- Task details -
Convert everything from the line containing "Select the blue row selector beside 028" down to the line containing "Where should I click to: Click" into a JSON list of strings, one string per line, skipping blank lines and leaving out the pictures.

- Provided material -

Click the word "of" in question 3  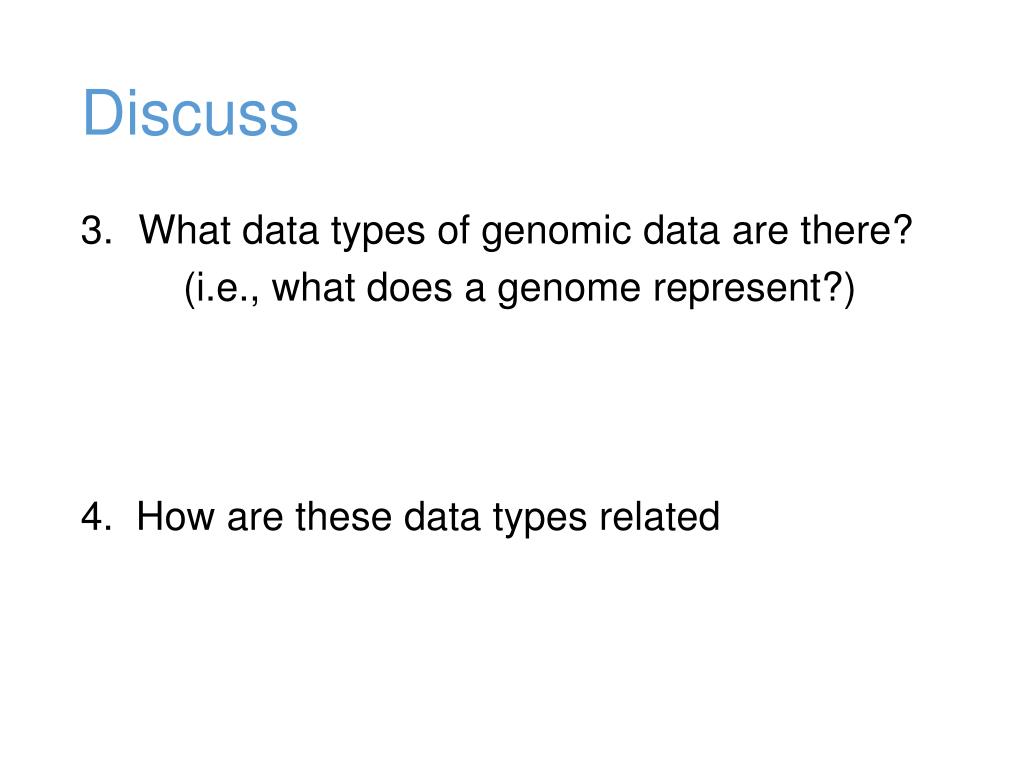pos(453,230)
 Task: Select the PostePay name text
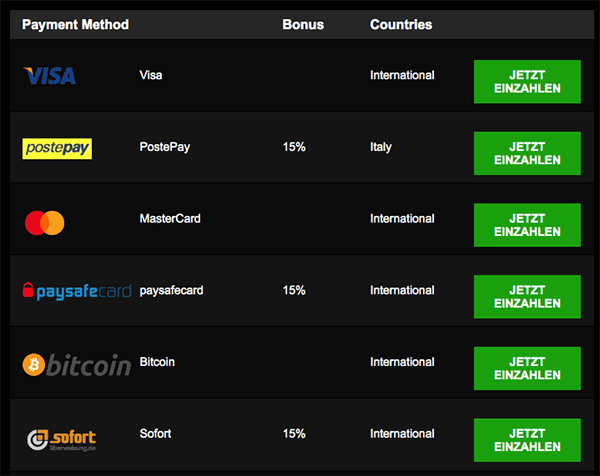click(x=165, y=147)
--
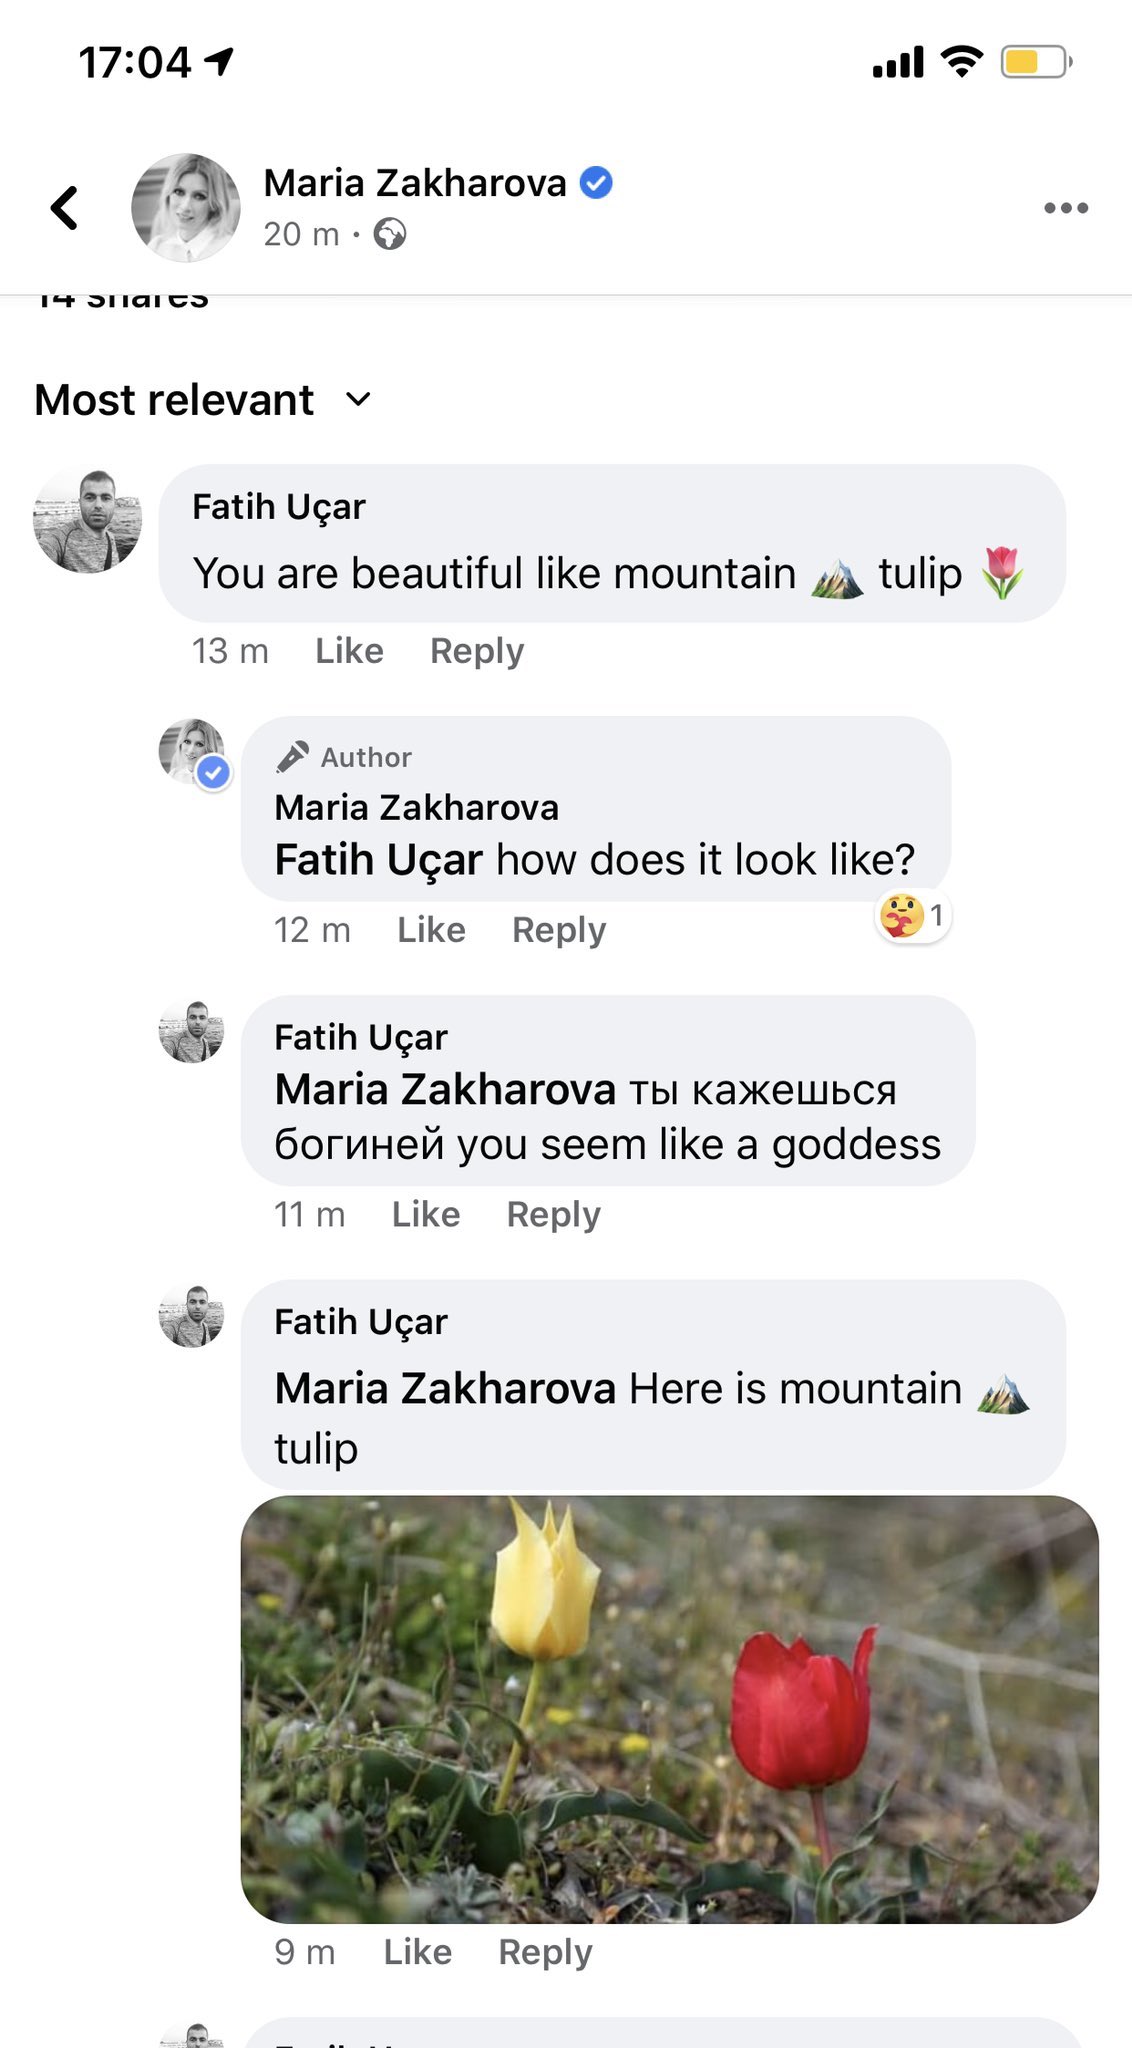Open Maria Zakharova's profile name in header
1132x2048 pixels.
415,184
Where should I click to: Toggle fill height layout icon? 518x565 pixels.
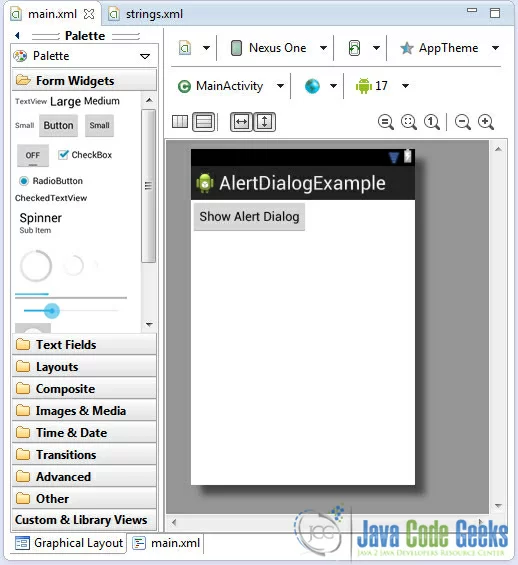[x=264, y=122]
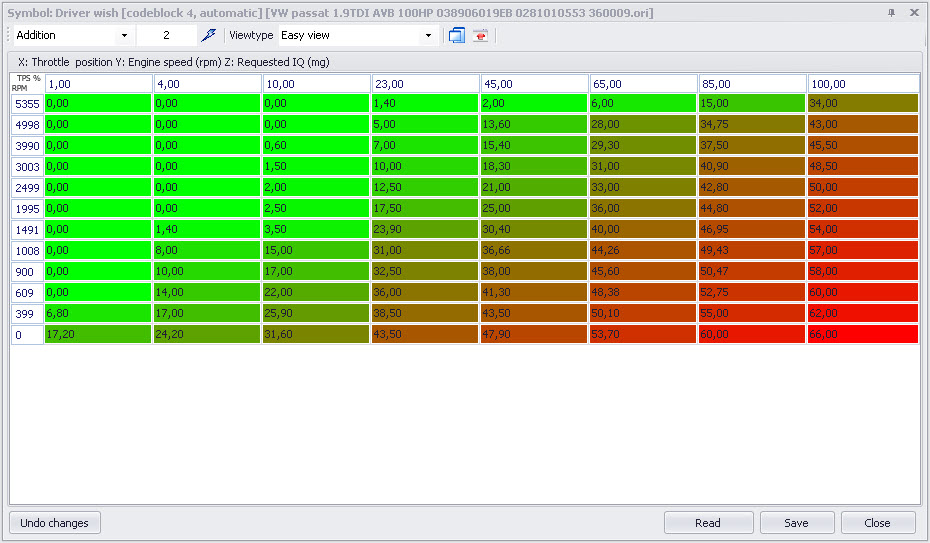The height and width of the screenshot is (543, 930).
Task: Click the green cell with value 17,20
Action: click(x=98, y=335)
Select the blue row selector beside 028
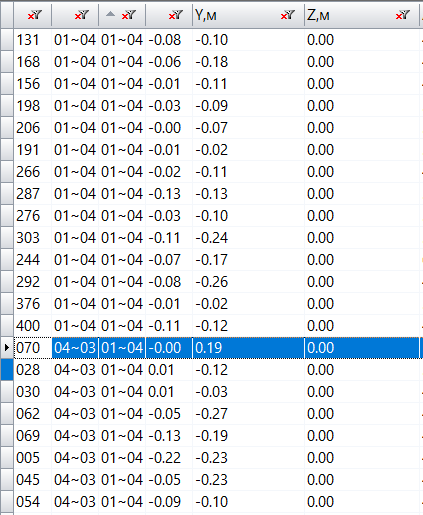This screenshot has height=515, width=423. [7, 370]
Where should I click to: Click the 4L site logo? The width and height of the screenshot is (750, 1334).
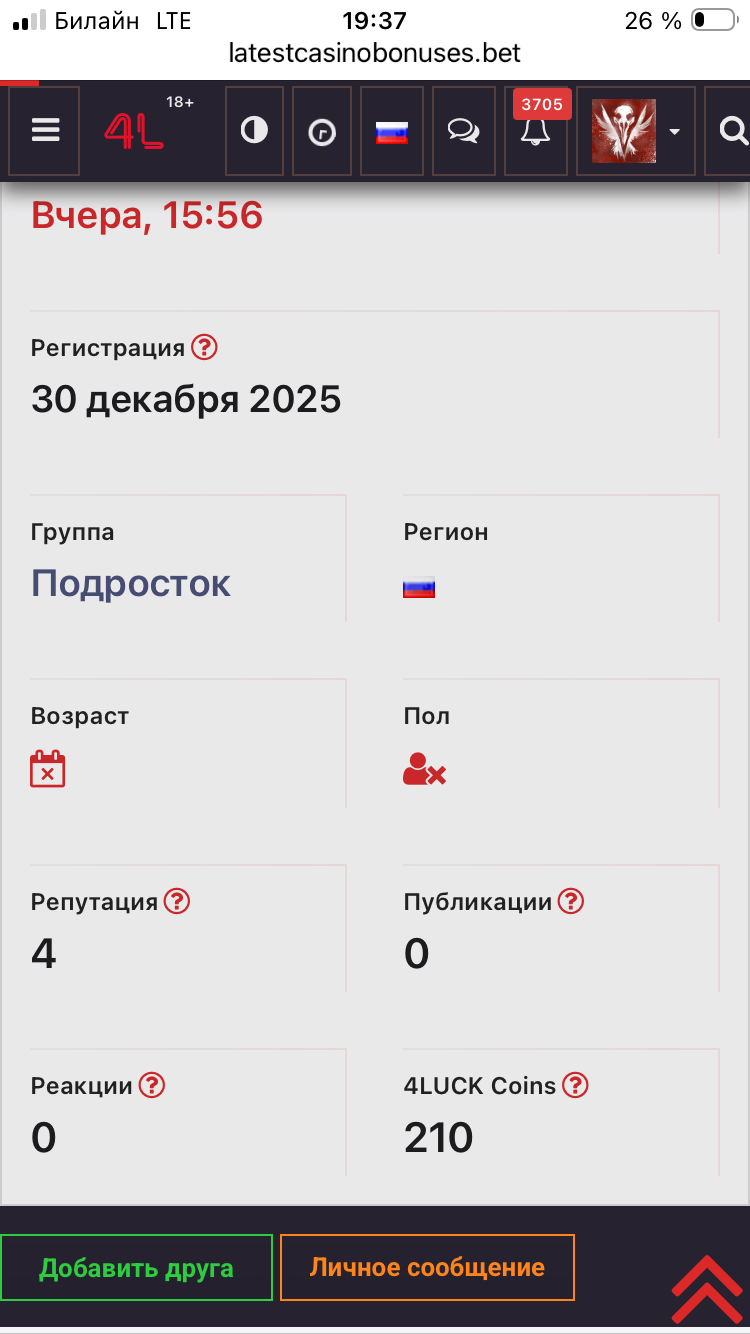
--
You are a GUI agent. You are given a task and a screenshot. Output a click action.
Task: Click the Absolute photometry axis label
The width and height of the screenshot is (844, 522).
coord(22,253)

- Output for this exercise -
[
  "Select the blue row selector beside 028",
  "This screenshot has height=515, width=423. [7, 370]",
  "Where should I click to: Click the 4L site logo? The width and height of the screenshot is (750, 1334)."
]